═══ Information provided ═══

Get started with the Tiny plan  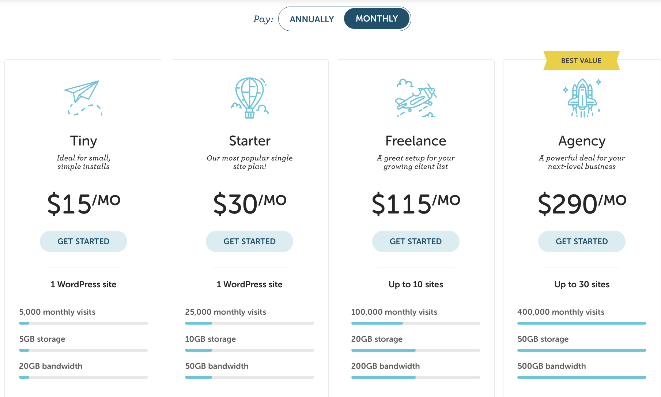(x=83, y=241)
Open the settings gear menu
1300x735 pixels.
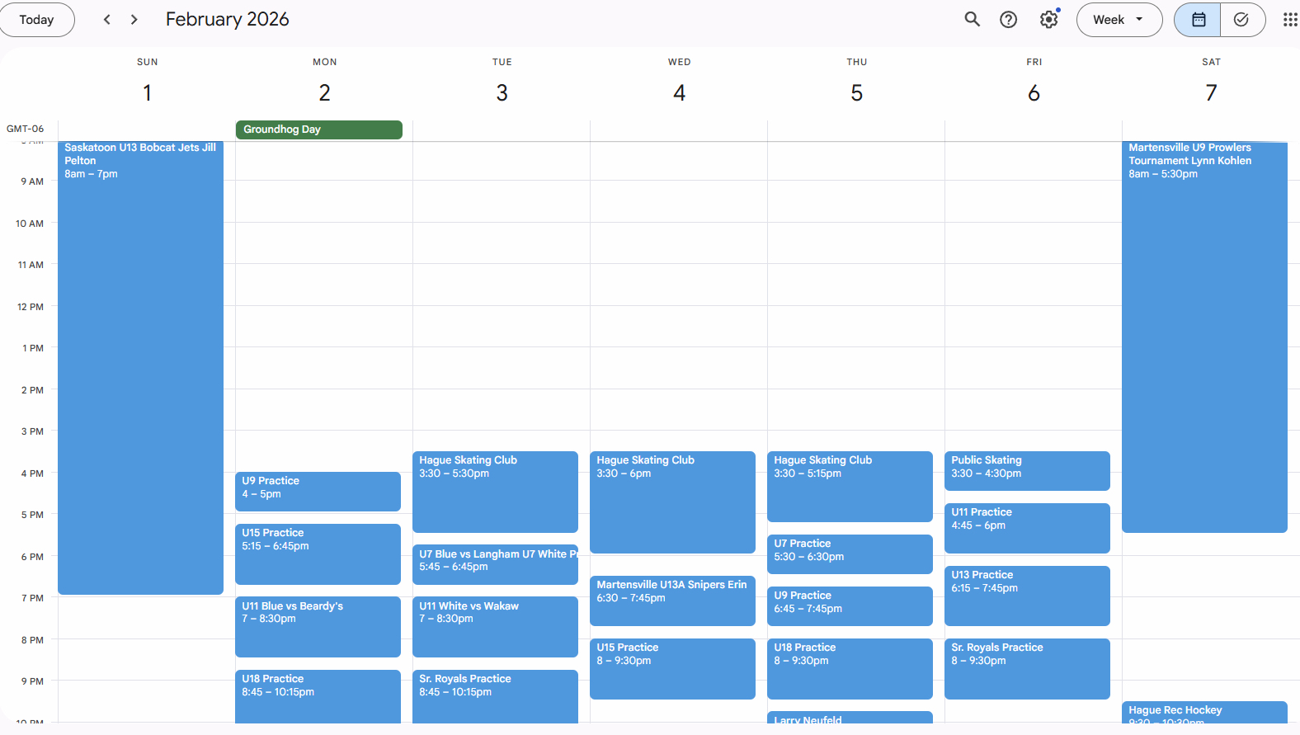pos(1048,20)
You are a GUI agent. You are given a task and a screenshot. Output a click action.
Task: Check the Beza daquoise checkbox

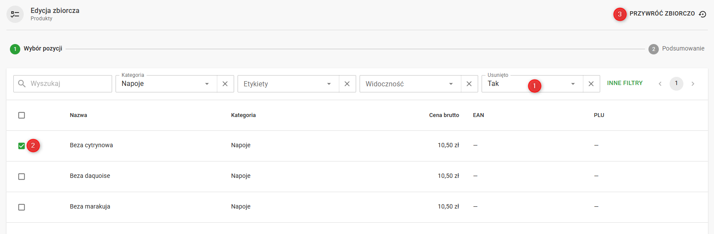(22, 177)
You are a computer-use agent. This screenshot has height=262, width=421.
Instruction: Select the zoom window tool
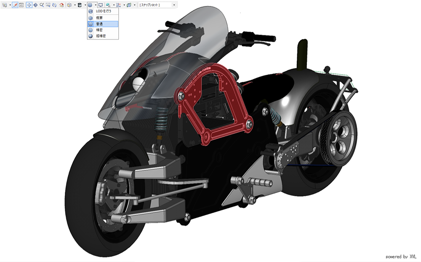48,5
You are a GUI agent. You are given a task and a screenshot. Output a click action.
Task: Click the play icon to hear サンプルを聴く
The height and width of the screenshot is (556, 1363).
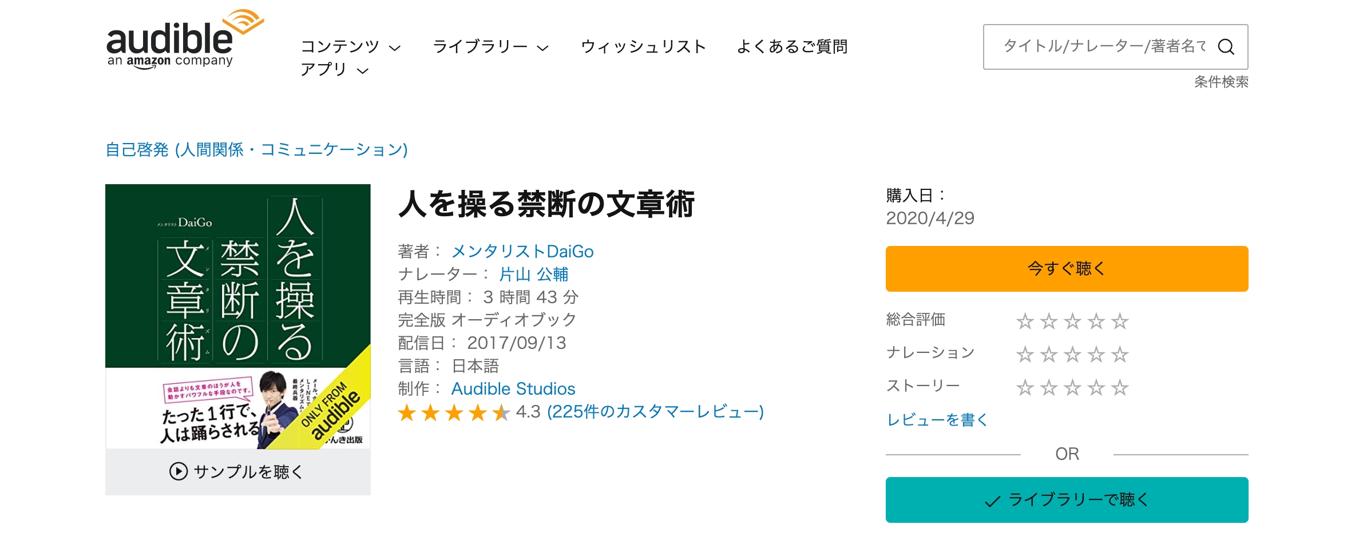(x=180, y=470)
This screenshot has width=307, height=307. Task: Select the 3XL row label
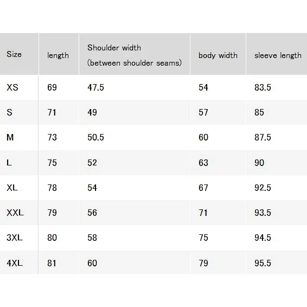click(x=15, y=238)
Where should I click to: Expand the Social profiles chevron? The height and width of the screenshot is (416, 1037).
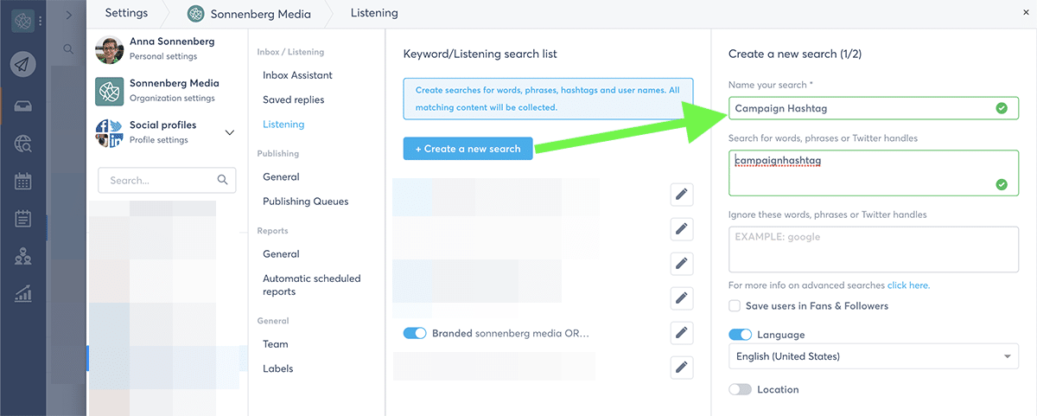coord(229,132)
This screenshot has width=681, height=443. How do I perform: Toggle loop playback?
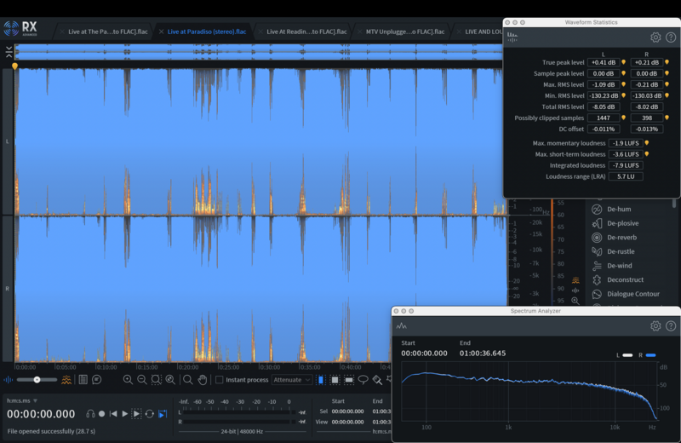[150, 414]
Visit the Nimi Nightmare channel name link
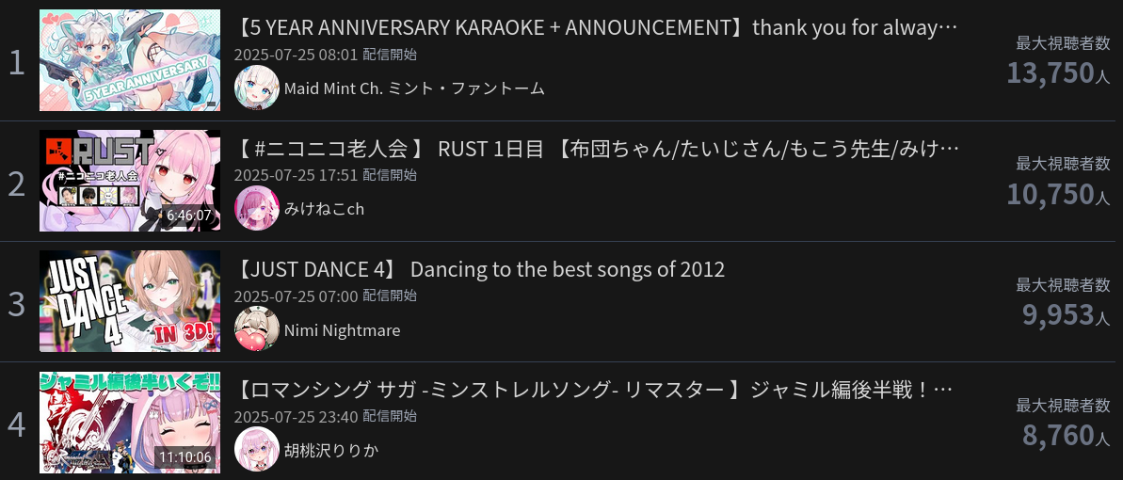 pos(342,330)
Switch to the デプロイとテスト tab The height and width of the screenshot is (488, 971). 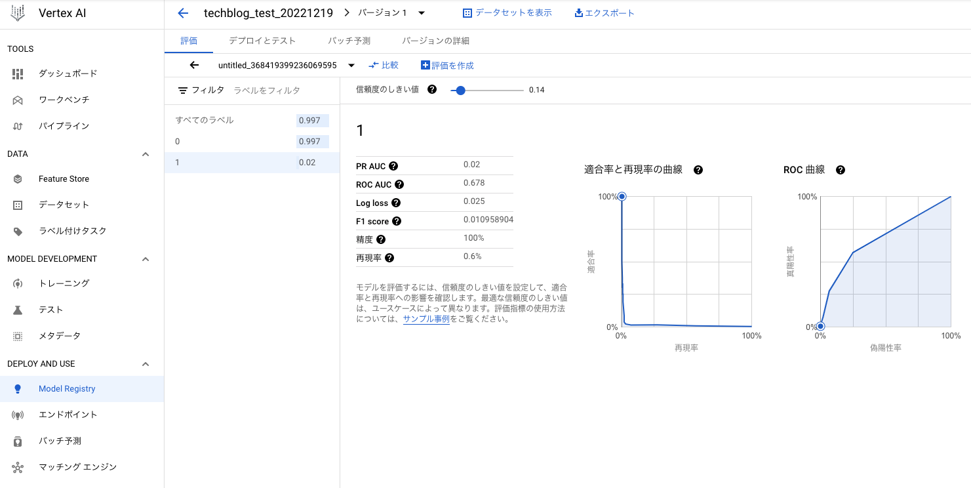point(262,41)
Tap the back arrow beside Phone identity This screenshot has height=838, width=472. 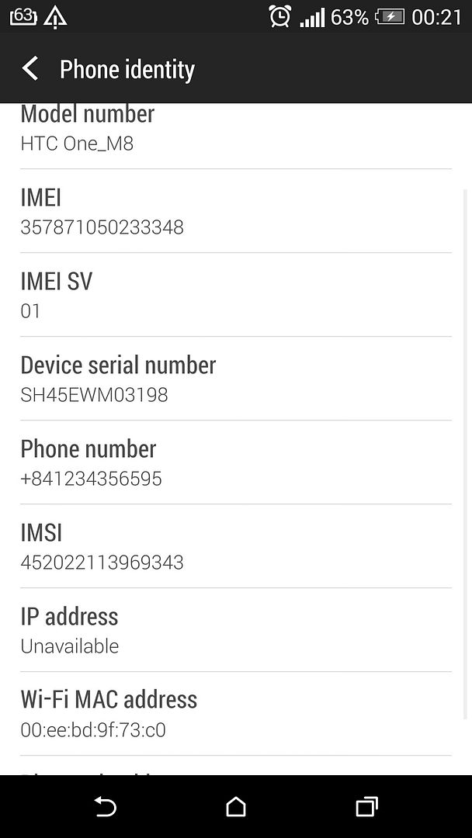pos(30,69)
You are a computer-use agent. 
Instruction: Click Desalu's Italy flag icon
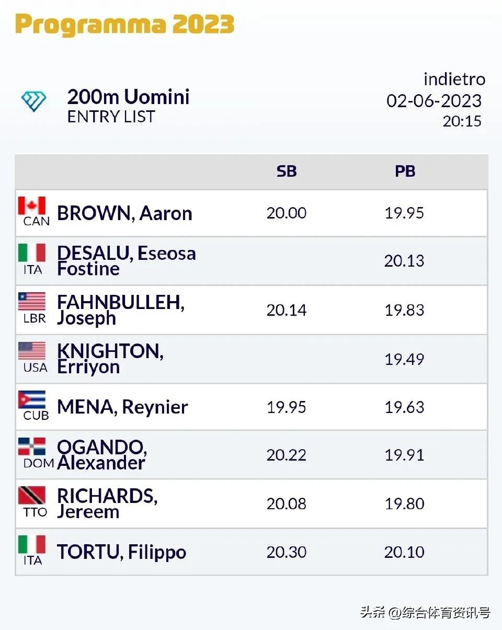tap(32, 253)
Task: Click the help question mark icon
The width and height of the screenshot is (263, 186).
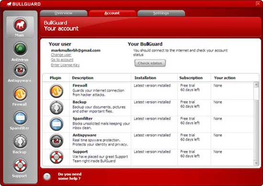Action: click(x=47, y=176)
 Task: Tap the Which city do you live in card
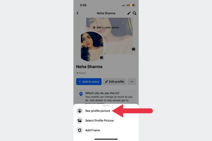coord(106,97)
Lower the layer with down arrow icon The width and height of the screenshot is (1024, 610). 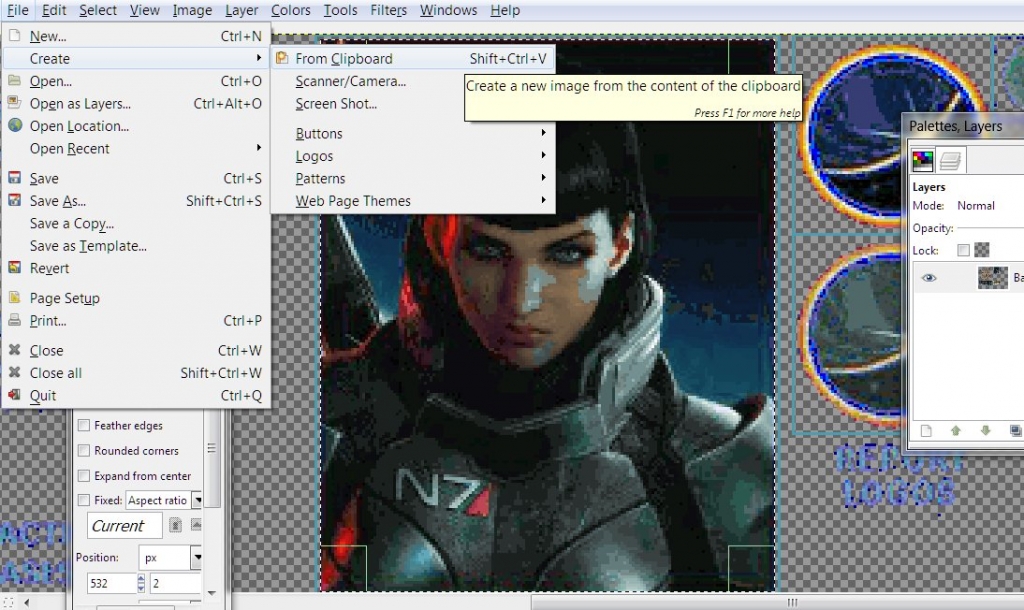[986, 431]
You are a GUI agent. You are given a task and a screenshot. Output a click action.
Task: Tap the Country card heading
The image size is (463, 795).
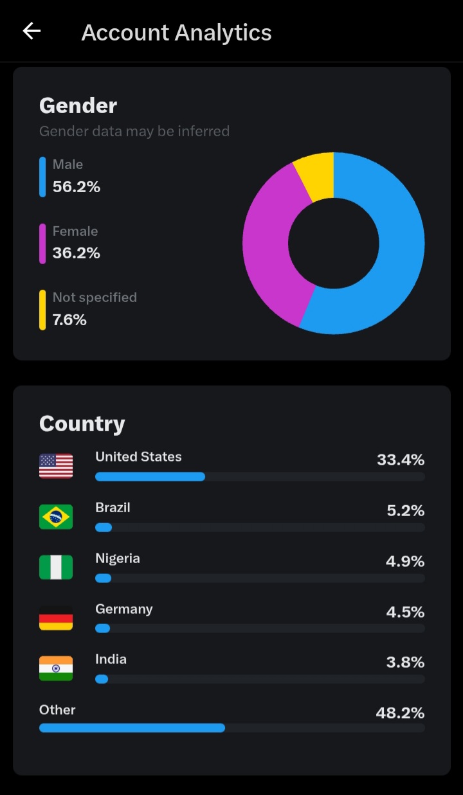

═══

Write out exactly the lines above between the one with "You are a computer-use agent. This" and the one with "Task: Click the play icon to hear サンプルを聴く", inclusive, with pictures left out.

You are a computer-use agent. This screenshot has height=262, width=421.
Instruction: Select the zoom window tool
48,5
You are a GUI agent. You are given a task and a screenshot. Output a click action.
Task: Click the play icon to hear サンプルを聴く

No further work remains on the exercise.